Stappen in- of uitschakelen
Tik op de knop 'Stap aan/uit' onder het raster en voer vervolgens een of meer van de volgende stappen uit:
Tik op een stap om deze in of uit te schakelen.
Sleep in de gewenste richting over het raster om meerdere stappen in of uit te schakelen.
Tik op een rijlabel om de rij-instellingen weer te geven en tik vervolgens op 'Willekeurige stap aan/uit' om willekeurige stappen voor die rij in te schakelen.
Het volume van stappen wijzigen
Je kunt het volume en de attack van stappen wijzigen door de aanslag ervan aan te passen.
Tik op de instellingenknop voor stappen , tik op 'Aanslag' en voer vervolgens een of meer van de volgende stappen uit:
Sleep omhoog of omlaag over een stap om de aanslag te verhogen of te verlagen.
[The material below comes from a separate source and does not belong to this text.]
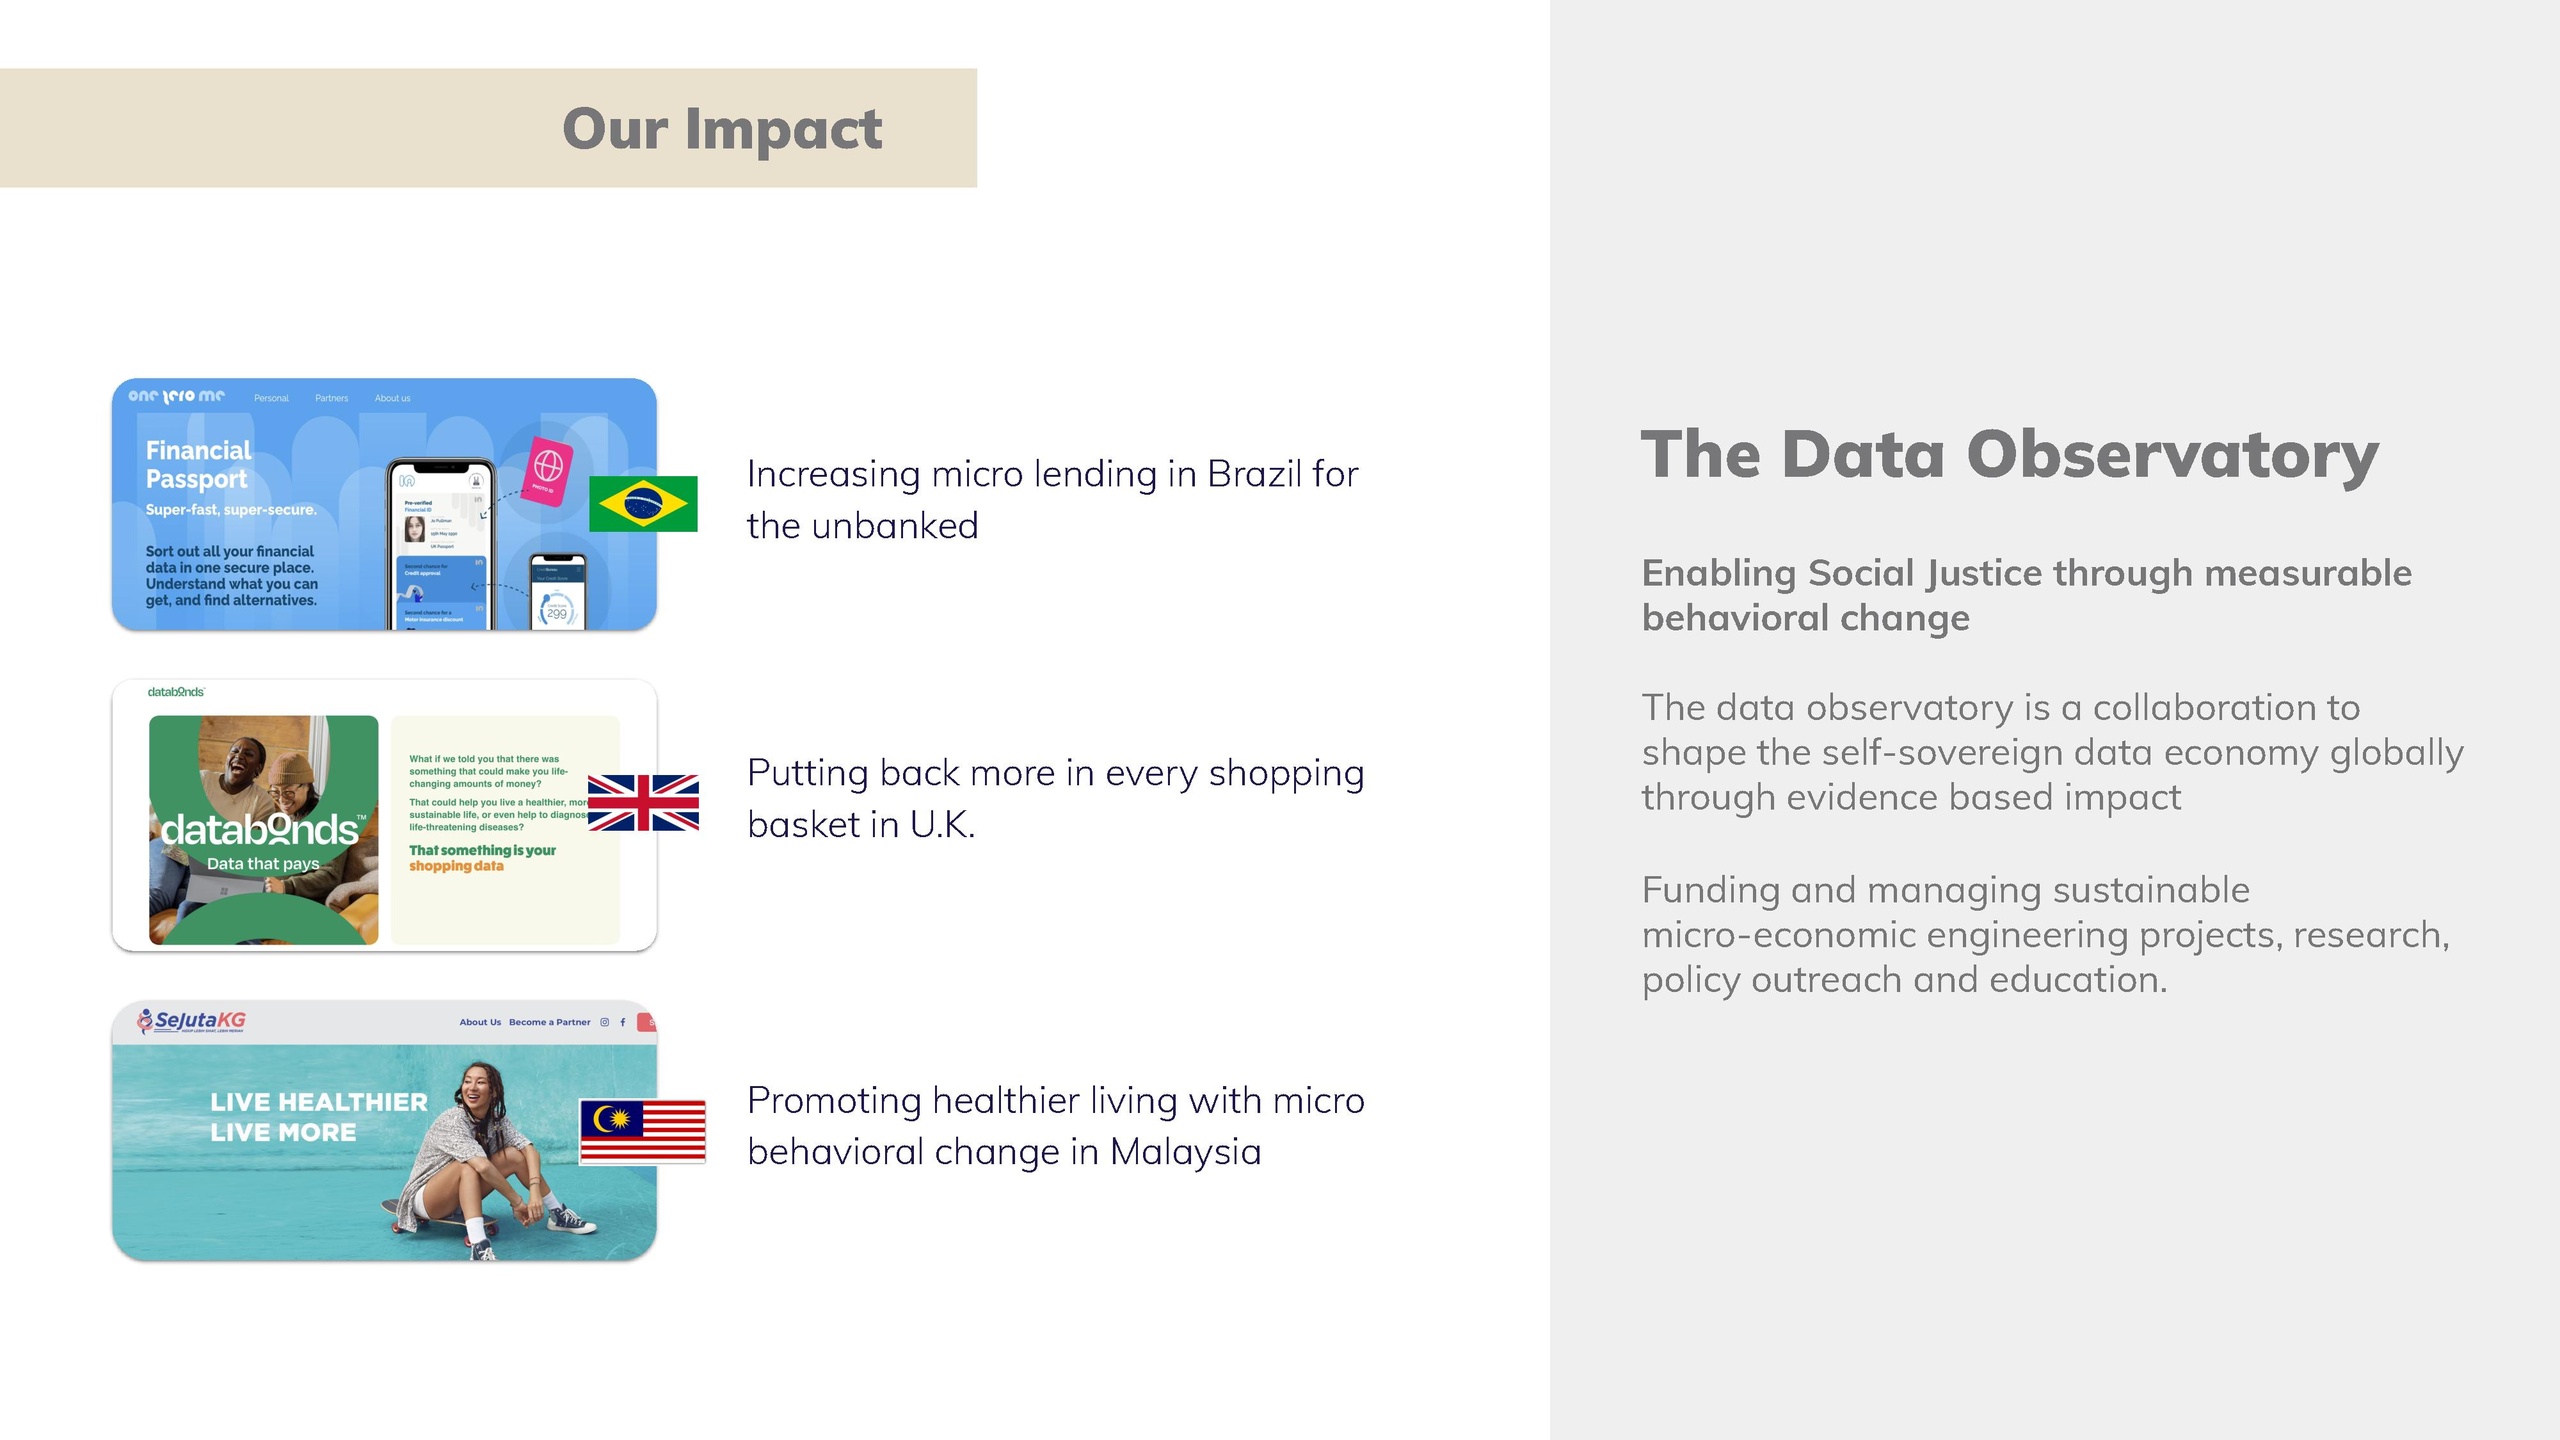Click the Facebook icon in SejutaKG header

click(623, 1022)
Houd je vinger op een stap om de weergave uit te vouwen en sleep vervolgens omhoog of omlaag.
Sleep naar links of rechts om de aanslag voor meerdere stappen te wijzigen.
Tik op een rijlabel om de rij-instellingen weer te geven en tik vervolgens op 'Willekeurige aanslag' om willekeurige waarden voor die rij aan te maken.
Noten in een stap herhalen
In elke stap kun je een noot laten herhalen om effecten als snare rolls en dubbele hits te creëren.
Tik op de instellingenknop voor stappen , tik op 'Nootherhaling' en voer vervolgens een of meer van de volgende stappen uit:
Sleep omhoog of omlaag over een stap om het aantal herhalingen te verhogen of te verlagen.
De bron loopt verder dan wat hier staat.